The result was a virtual stampede among top financial services firms to the United States Patent and Trademark Office. In 1997, there were 927 patent applications for various methods of processing financial and management data. Last year, there were 6,226.

Perennially understaffed and now overwhelmed by the sheer volume and complexity of these "dreamed up by a rocket engineer" financial products and systems, the patent office has struggled to keep up with the flood of applications. These days, banks and other financial giants are being granted patents they applied for four or even five years ago.
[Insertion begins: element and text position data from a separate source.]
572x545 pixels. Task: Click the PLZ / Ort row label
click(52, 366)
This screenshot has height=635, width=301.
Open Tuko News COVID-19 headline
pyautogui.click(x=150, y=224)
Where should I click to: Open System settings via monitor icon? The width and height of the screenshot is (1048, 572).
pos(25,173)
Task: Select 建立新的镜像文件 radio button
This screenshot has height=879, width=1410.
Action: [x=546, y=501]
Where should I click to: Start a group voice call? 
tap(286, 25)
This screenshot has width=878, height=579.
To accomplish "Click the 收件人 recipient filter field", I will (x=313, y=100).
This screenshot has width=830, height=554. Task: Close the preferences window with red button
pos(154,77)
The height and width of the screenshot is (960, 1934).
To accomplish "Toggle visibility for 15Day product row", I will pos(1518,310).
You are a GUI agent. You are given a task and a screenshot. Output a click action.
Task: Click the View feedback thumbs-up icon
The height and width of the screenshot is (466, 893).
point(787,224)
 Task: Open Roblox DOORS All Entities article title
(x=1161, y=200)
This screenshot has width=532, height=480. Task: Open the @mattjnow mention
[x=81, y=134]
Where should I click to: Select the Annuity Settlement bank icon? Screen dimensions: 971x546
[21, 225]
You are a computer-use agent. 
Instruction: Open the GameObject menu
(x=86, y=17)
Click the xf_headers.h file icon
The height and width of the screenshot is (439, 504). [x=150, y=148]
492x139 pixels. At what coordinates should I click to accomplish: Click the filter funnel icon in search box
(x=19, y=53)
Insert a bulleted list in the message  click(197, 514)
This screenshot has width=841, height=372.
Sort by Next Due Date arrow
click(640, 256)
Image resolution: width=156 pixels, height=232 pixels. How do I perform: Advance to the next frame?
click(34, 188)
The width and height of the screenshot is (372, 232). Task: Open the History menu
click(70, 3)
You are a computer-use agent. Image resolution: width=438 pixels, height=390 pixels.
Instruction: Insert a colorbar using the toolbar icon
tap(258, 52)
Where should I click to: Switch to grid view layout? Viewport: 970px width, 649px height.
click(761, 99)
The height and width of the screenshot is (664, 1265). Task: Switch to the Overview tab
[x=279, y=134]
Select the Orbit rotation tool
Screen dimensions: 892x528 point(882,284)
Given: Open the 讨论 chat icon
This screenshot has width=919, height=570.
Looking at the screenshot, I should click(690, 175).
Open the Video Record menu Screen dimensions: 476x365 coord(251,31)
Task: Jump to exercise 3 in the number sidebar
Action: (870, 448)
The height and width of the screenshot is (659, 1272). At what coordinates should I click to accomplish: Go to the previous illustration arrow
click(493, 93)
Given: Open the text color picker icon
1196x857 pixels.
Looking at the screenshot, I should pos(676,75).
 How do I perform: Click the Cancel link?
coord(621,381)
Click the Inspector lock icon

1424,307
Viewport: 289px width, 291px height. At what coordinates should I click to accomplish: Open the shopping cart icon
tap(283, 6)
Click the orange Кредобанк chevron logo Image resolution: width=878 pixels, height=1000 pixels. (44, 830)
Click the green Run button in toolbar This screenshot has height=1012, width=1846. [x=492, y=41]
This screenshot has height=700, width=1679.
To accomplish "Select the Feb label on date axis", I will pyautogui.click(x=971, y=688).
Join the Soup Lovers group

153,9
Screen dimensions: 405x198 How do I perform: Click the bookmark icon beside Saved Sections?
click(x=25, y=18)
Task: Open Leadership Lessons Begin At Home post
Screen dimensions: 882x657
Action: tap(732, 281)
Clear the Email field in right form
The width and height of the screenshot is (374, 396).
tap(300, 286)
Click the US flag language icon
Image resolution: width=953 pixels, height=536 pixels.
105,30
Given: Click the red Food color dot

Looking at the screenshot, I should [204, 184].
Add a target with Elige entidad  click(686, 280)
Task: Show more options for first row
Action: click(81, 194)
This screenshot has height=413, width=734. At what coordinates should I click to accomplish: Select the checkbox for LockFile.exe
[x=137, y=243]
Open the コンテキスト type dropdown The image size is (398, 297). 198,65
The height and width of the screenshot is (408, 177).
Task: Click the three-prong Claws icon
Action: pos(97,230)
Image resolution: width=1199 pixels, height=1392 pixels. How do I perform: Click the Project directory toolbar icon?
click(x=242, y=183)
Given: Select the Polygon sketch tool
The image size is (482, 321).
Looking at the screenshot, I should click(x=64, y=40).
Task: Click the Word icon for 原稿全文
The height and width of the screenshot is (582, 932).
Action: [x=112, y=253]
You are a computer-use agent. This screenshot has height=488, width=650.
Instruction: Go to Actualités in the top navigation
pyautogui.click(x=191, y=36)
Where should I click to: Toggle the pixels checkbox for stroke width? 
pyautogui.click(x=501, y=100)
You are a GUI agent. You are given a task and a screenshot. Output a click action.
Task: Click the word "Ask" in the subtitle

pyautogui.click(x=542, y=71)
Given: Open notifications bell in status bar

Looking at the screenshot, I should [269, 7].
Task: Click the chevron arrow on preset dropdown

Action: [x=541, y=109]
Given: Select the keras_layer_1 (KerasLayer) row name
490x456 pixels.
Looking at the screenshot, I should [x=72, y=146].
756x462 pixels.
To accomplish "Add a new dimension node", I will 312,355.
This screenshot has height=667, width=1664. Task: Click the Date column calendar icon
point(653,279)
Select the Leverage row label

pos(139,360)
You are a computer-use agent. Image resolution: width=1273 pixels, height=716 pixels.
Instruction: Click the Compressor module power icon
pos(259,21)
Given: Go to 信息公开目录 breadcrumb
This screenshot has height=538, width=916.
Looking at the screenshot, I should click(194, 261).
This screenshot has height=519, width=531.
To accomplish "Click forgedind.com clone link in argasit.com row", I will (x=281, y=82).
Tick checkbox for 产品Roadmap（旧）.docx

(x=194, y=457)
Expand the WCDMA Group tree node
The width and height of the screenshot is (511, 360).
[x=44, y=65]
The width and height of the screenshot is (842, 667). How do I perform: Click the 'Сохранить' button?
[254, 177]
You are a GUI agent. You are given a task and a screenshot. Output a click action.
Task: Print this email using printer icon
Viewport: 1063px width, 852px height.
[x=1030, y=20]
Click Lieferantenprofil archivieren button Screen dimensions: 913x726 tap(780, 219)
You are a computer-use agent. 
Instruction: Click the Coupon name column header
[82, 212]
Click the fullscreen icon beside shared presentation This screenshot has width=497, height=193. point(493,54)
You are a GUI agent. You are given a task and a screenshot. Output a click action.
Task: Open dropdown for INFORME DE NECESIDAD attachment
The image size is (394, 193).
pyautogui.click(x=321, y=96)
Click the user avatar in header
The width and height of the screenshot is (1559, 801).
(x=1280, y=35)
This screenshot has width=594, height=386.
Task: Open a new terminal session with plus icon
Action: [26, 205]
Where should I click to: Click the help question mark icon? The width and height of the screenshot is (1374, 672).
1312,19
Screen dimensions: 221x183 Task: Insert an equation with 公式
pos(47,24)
Last year, more than 1,000 patents for processing financial and management data were approved, up from 200 in 1997.

Goldman, viewed by many as a patent leader on Wall Street, has hundreds of patent applications in the pipeline and has received patent rights on a couple of dozen products and systems, according to its chief patent officer, John Squires. He joined Goldman in the new position in 2000 after being a patent lawyer with Allied Signal.

"I think there will be increased filings as the convergence of banking and technology is irreversible," he said. "As people spend more and more building systems and deploying technology, they're going to want to make sure they have the rights available to them."

For now, all the big firms seem to be playing nicely with one another. Many lawyers involved in patenting systems and products on Wall Street label the patents as defensive in nature. They say Wall Street banks are trying to patent products or software systems in an effort to protect themselves from claims or litigation brought by individuals or small companies whose primary business is holding patents -- those known to their detractors as patent trolls.

But some warn it is merely a matter of time before the patent activity turns from defensive to offensive. Wall Street firms will eventually look for ways to license the technologies or products they have patented, hoping to earn a high-margin revenue stream, or they will begin to litigate against each other, lawyers say. "Right now, people are figuring out they need some playing cards so that if someone comes to us and says 'You're infringing,' well, we have some patents and we can do a cross-licensing deal and everyone goes away," says Raymond Millien, a former patent lawyer for American Express who is now the general counsel with Ocean Tomo, a merchant bank specializing in intellectual property. "But there are going to be some companies on the Street who are going to start licensing their products and enforcing the patents to get a revenue stream from them."

No one is ruling out the possibility of a patent war between the financial titans some time down the road. It has happened before. In 1982, Merrill Lynch sued the rival brokerage firm Paine Webber, accusing it of infringing on a patent Merrill received on its cash management accounts. Eventually, the two reached a settlement. "Right now, because all of the Wall Street banks are showing record profits, there's not much incentive to sue within the club," Mr. Millien said. "But three years or so down the road, it's hard to say."